Compilation album by Phil Ochs
- Released: 1976
- Genre: Folk
- Label: A&M

Phil Ochs chronology
| Gunfight at Carnegie Hall (1975) | Chords of Fame (1976) | Sings for Broadside (1976) |

= Chords of Fame =

Chords of Fame is a two-LP compilation from American folk singer Phil Ochs, compiled by his brother Michael Ochs shortly after Phil's death and released in 1976 on A&M Records. With the exception of 1969's Rehearsals for Retirement, all studio albums are represented, as well as a number of live releases.

The compilation also included several rarities not previously available on an album:
- An electric version of "I Ain't Marching Anymore", released as a single in the UK in 1966.
- Both sides of a 1974 single:
  - "Power and the Glory", recorded with a fife and drum corps.
  - "Here's to the State of Richard Nixon", a revision of "Here's to the State of Mississippi", taped live at Max's Kansas City.
- An acoustic version of "Crucifixion" recorded at Carnegie Hall on March 27, 1970, at the show that had produced Gunfight at Carnegie Hall.

Notably, Chords of Fame compiled tracks Ochs had recorded for both A&M and Elektra Records.
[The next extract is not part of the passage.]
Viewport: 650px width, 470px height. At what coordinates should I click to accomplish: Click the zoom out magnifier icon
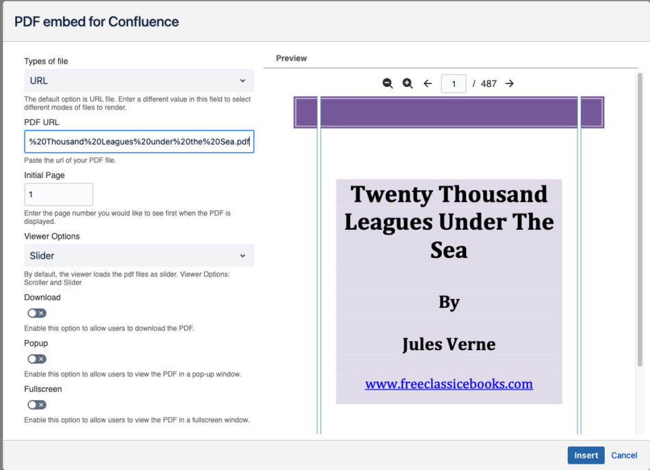387,83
With the exception of the 1997 box set Farewells & Fantasies, the album marked the last time Ochs' Elektra material would be released on A&M, or vice versa.

Ed Sanders wrote the liner notes, which were printed on the back of the album.

Professional ratings
Review scores
| Source | Rating |
| AllMusic | Star Half star |

==Track listing==

Side one
| No. | Title | Writer(s) | Length |
|---|---|---|---|
| 1. | "I Ain't Marching Anymore" |  | 2:47 |
| 2. | "One More Parade" | Ochs, Bob Gibson | 3:00 |
| 3. | "Draft Dodger Rag" |  | 2:07 |
| 4. | "Here's to the State of Richard Nixon" |  | 2:19 |
| 5. | "The Bells" | Edgar Allan Poe with musical interpretation by Ochs | 3:00 |
| 6. | "Bound for Glory" |  | 3:15 |
| 7. | "Too Many Martyrs (Ochs, Gibson)" | Ochs, Gibson | 2:46 |
| 8. | "There But for Fortune" |  | 2:35 |

Side two
| No. | Title | Length |
|---|---|---|
| 9. | "I'm Gonna Say It Now" | 2:46 |
| 10. | "Santo Domingo" | 3:48 |
| 11. | "Changes" | 4:30 |
| 12. | "Is There Anybody Here" | 3:17 |
| 13. | "Love Me, I'm a Liberal" | 3:46 |
| 14. | "When I'm Gone" | 3:51 |

Side three
| No. | Title | Length |
|---|---|---|
| 15. | "Outside of a Small Circle of Friends" | 3:41 |
| 16. | "Pleasures of the Harbor" | 4:59 |
| 17. | "Tape from California" | 3:39 |
| 18. | "Chords of Fame" | 3:32 |
| 19. | "Crucifixion" | 7:40 |

Side four
| No. | Title | Length |
|---|---|---|
| 20. | "The War Is Over" | 4:25 |
| 21. | "Jim Dean of Indiana" | 5:02 |
| 22. | "Power and the Glory" | 2:21 |
| 23. | "Flower Lady" | 6:06 |
| 24. | "No More Songs" | 4:33 |

==Source material==
- Track 1 from the 1966 single.
- Tracks 2, 5, 6 and 7 from All the News That's Fit to Sing (1964).
- Track 3 from I Ain't Marching Anymore (1965).
- Tracks 4 and 22 from the 1974 single.
- Tracks 8, 9, 10, 11, 12, 13 and 14 from Phil Ochs in Concert (1966).
- Tracks 15 and 23 from Pleasures of the Harbor (1967).
- Tracks 16 and 17 from Gunfight at Carnegie Hall (1974).
- Tracks 18, 21 and 24 from Greatest Hits (1970).
- Track 19 previously unreleased (recorded 1970).
- Track 20 from Tape from California (1968).